Minnesota and the State Children's Health Insurance Program (SCHIP): At a crossroads

May 2007

What is the State Children's Health Insurance Program (SCHIP)?

Since its creation by Congress in 1997, the State Children’s Health Insurance Program (SCHIP) has extended health insurance coverage to millions of children and some adults who would not otherwise have access to health care. SCHIP provides federal matching funds to states to cover 65 percent to 84 percent of the costs of health care coverage, primarily for low-income children. Thanks in large part to SCHIP, the percentage of low-income children in the U.S. without health coverage has fallen by one-third in the past decade, even while the overall number of uninsured Americans has grown.[1] In FY 2006, 6.6 million Americans received health care coverage funded by SCHIP.

Children who have access to health care are healthier, both physically and mentally. Children enrolled in SCHIP perform better in school. Research shows that when parents of low-income children have health insurance, their children are more likely to have health care coverage.

SCHIP Helps Minnesota Build on its Success in Covering Kids

SCHIP covers children with incomes at or below 200 percent of federal poverty guidelines ($34,340 for a family of three). Thanks to a federal waiver that recognizes Minnesota’s already strong coverage of children, Minnesota uses SCHIP funds to provide health care to low-income children with slightly higher incomes, as well as to the children’s parents and caregivers and low-income pregnant women. A number of other states have similar waivers. Close to 40,000 Minnesotans receive health insurance through SCHIP.

Inadequate Funding Threatens Health Care Coverage in Minnesota

SCHIP funding is a block grant — a capped amount of funding that was set ten years ago. However, over the past ten years, health care costs have increased dramatically in both the public and private sectors. Consequently, many states now find that their SCHIP block grant funding is not sufficient to continue to provide health care coverage to those currently covered by SCHIP. If SCHIP is reauthorized at current funding levels, over the next five years, states will have $12 to 13 billion less than is necessary to provide health care coverage to those currently covered by SCHIP. In 2012, Minnesota’s SCHIP funding would be $73 million less than what would be needed to fund health care for those currently covered by SCHIP.

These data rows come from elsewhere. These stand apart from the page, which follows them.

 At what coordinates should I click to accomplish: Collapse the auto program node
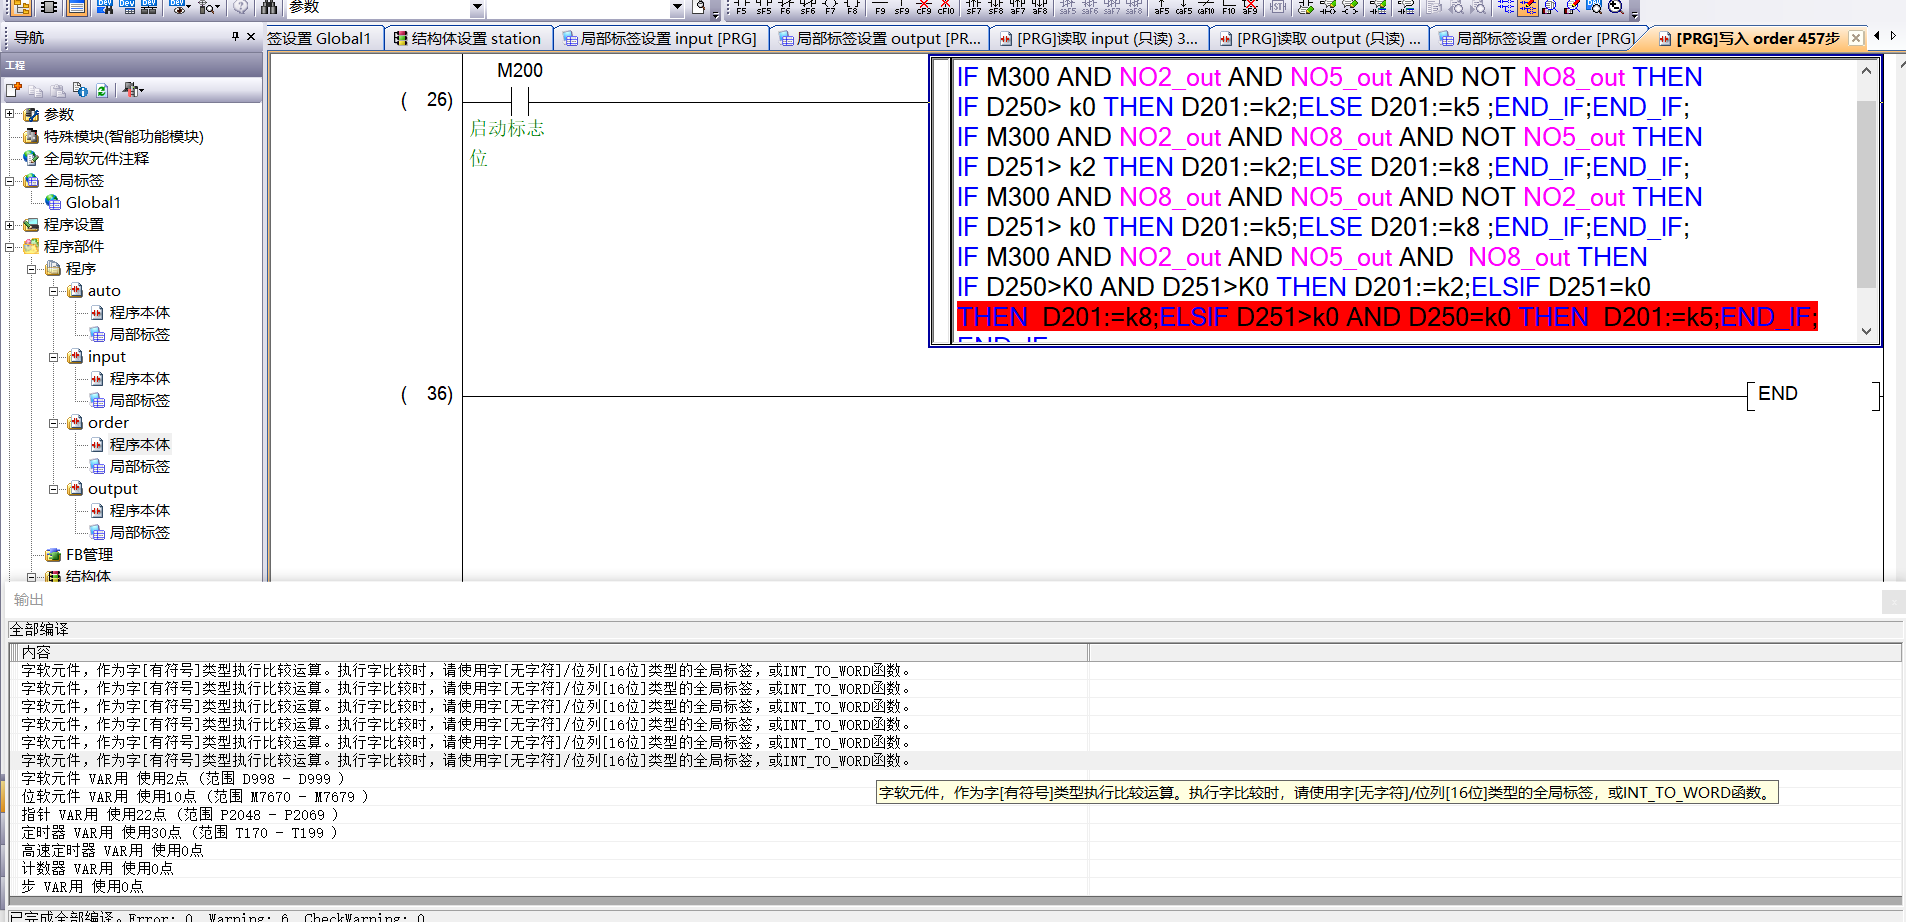(x=54, y=291)
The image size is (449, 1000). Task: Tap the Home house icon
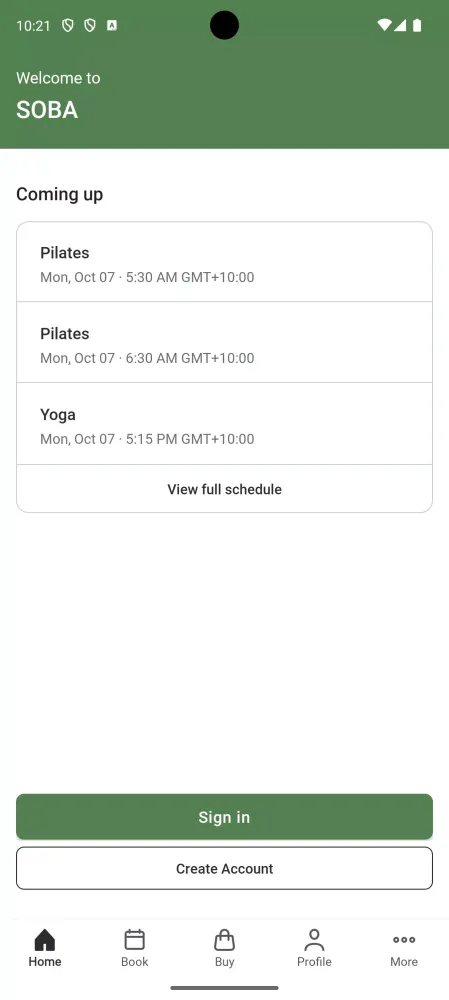(45, 939)
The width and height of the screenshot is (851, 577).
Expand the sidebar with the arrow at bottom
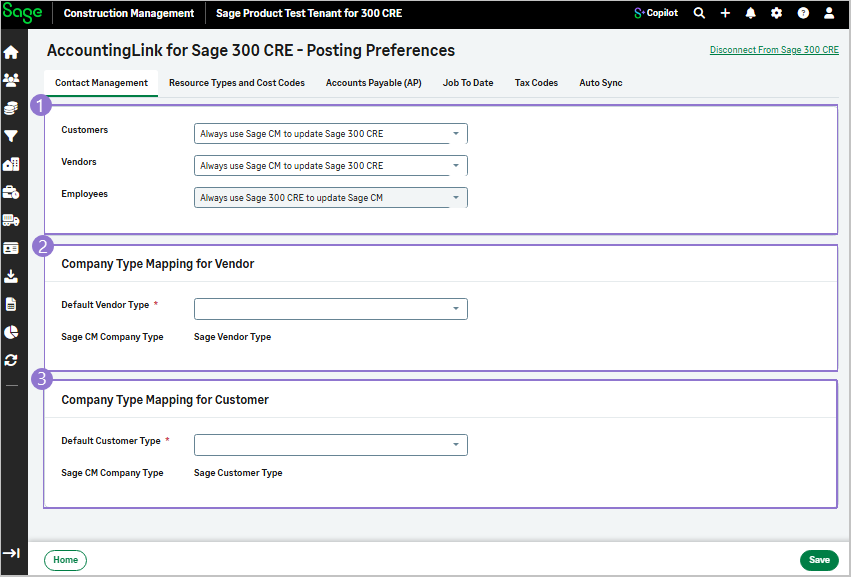[11, 553]
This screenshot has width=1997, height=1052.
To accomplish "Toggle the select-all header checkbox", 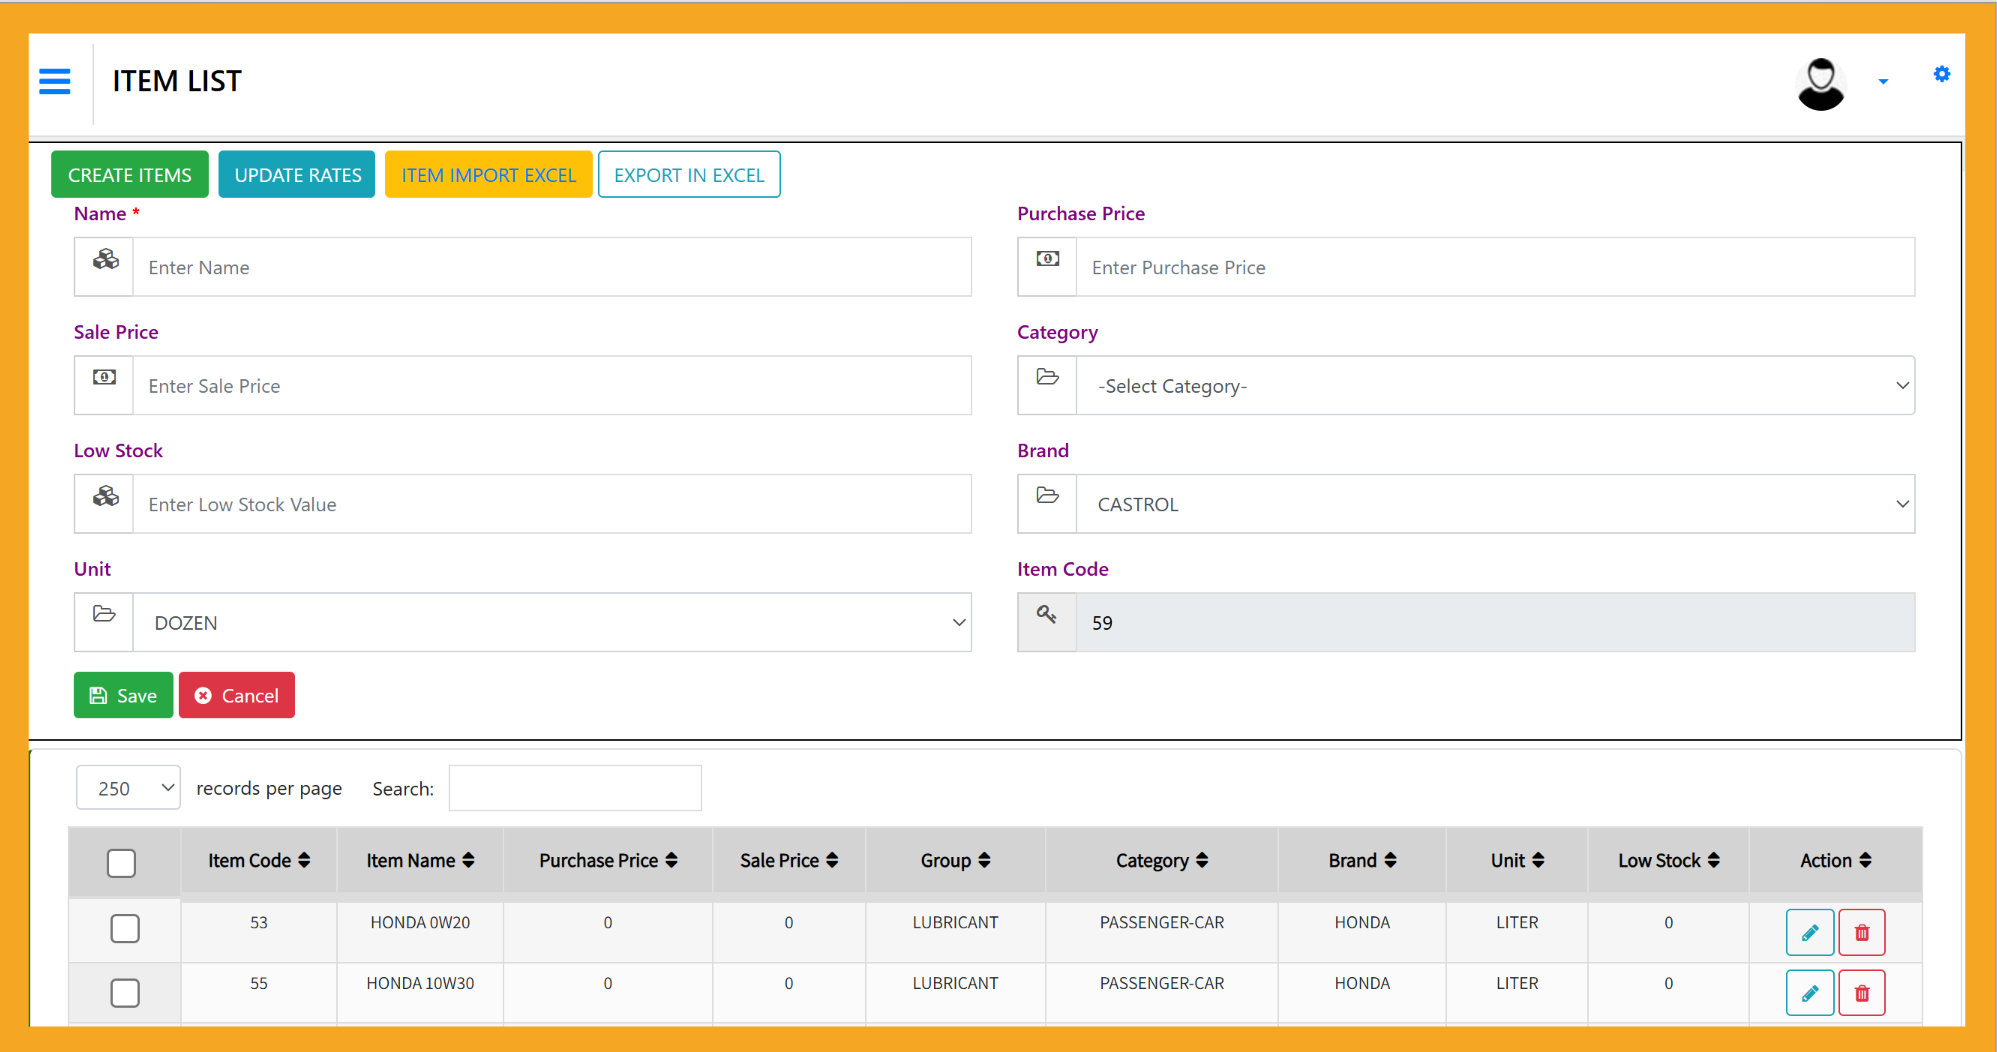I will [121, 863].
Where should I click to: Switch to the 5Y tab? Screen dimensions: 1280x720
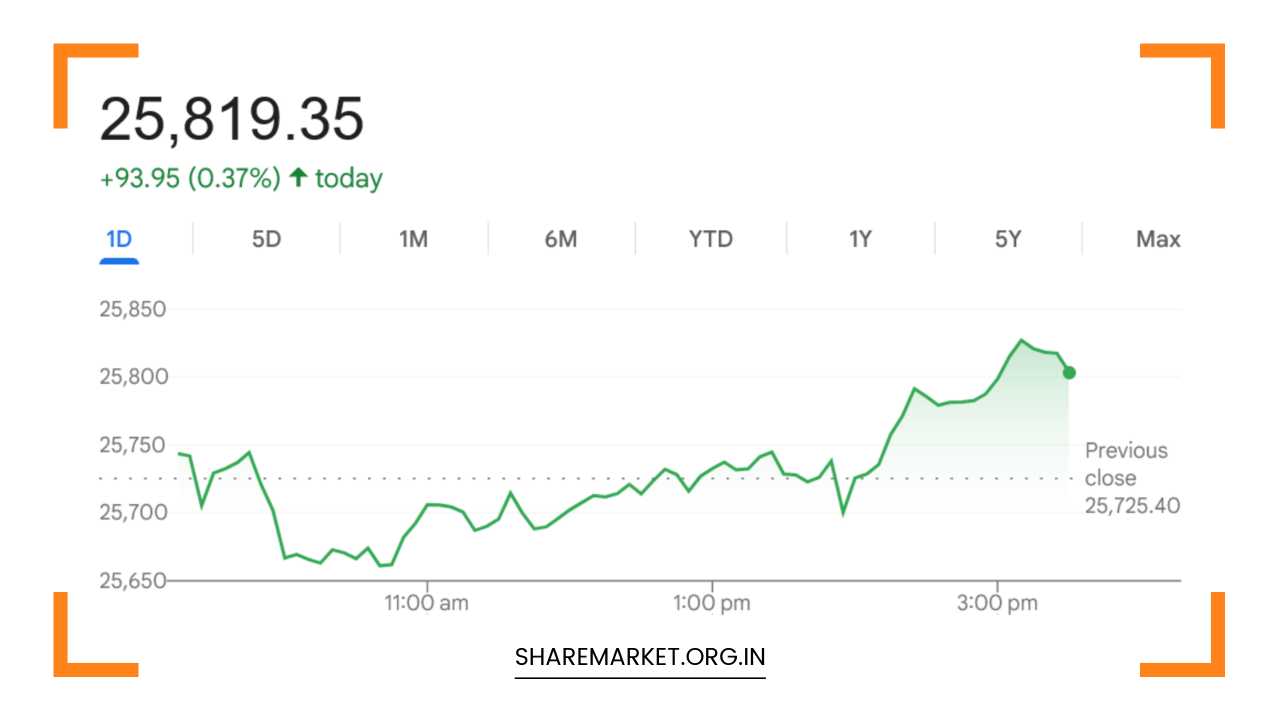(1008, 240)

2007 is the Year to Renew Commitment to Covering the Uninsured

This year Congress must decide how to reauthorize SCHIP, which could include enhanced funding or program improvements. In the House and Senate budget resolutions, Congress took a significant step in the right direction by indicating its willingness to provide $50 billion in new funding for children’s health coverage. As Congress continues its work to reauthorize SCHIP, it should take steps to achieve the following goals:

  • Maintain State Flexibility: The key to the success of SCHIP in Minnesota is the flexibility provided by our federal waiver, which enables Minnesota to cover more uninsured children and adults. Congress should reject proposals to limit state flexibility or shift more costs onto the states, which could jeopardize health care coverage for the thousands of Minnesotans currently covered by SCHIP.
  • Build on the Success of SCHIP: As Congress works to reauthorize SCHIP this year, they should establish a stable, predictable and adequate funding stream for states. Congress should deliver on the pledge to add $50 billion in new funding for children’s health insurance coverage. This level of funding is the minimum that should be dedicated to allow states to continue providing health care to those already covered by SCHIP, cover those who are eligible but not yet enrolled, and make progress in covering more of the uninsured.